Written request: Write out every line of the data below word for word, leaving out the pictures.

Information supplied:
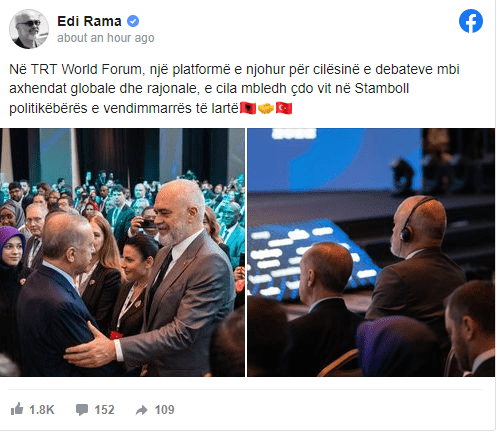Click the thumbs-up like icon

coord(17,409)
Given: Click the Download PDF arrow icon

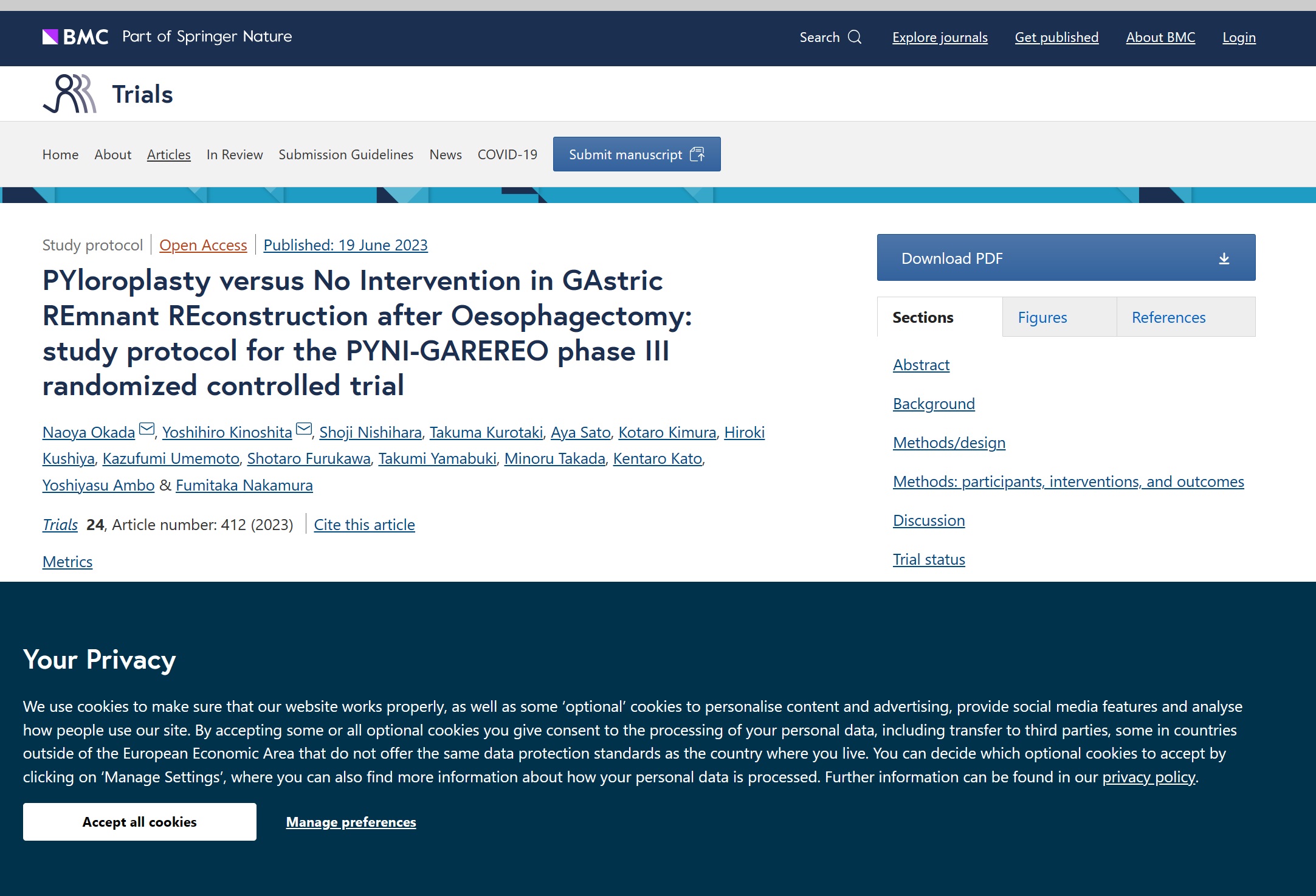Looking at the screenshot, I should click(x=1224, y=258).
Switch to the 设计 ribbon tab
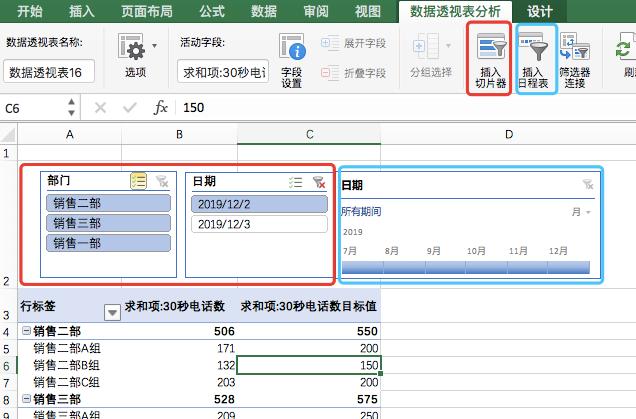Screen dimensions: 636x419 pos(540,11)
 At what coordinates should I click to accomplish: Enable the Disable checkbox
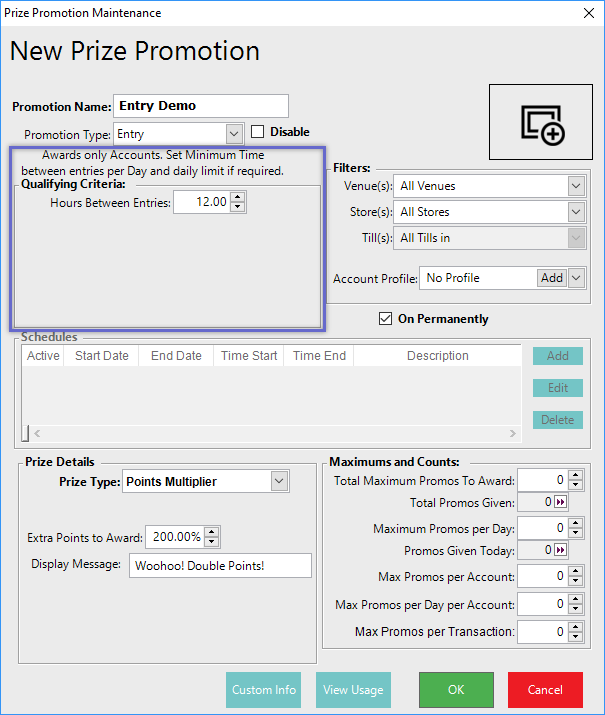point(258,132)
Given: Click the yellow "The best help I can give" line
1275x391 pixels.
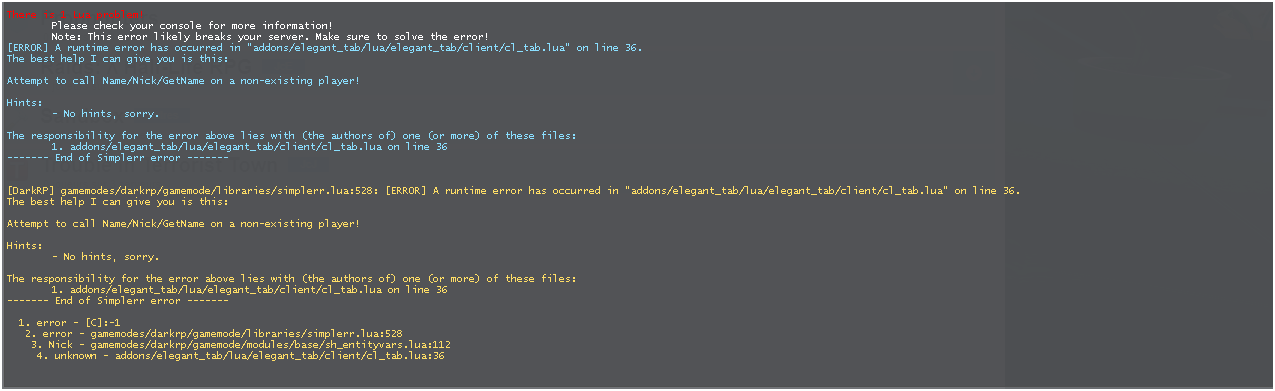Looking at the screenshot, I should (x=103, y=201).
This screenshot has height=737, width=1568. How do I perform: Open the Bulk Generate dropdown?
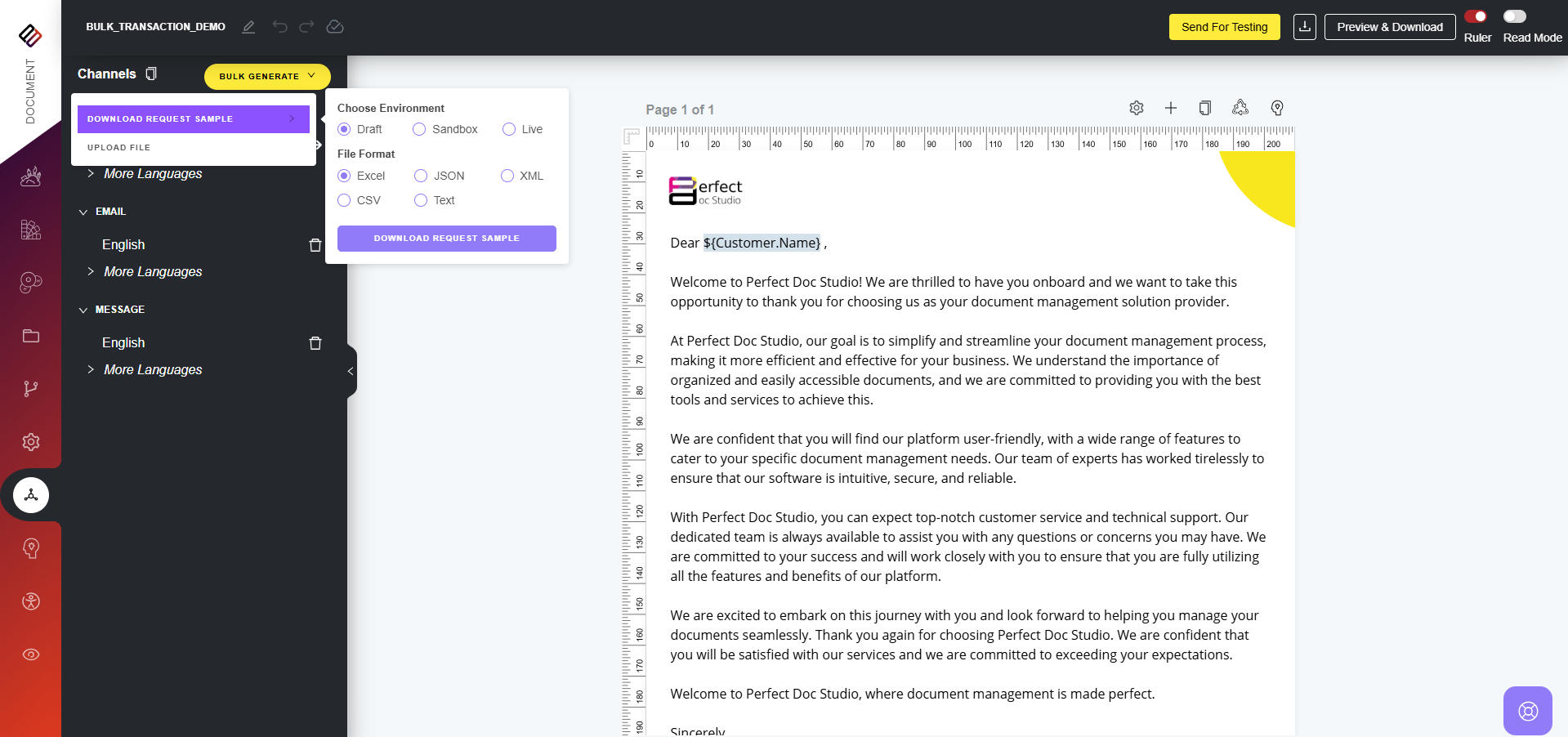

Finished task:
Click the thumbs-up like icon

coord(17,409)
Given: Click the Download PDF arrow icon

Looking at the screenshot, I should click(x=1224, y=258).
Switch to the 设计 ribbon tab
Screen dimensions: 636x419 pos(540,11)
 At what coordinates should I click to accomplish: Enable the Disable checkbox
point(258,132)
Given: Click the yellow "The best help I can give" line
1275x391 pixels.
Looking at the screenshot, I should (x=103, y=201).
This screenshot has height=737, width=1568. How do I perform: Open the Bulk Generate dropdown?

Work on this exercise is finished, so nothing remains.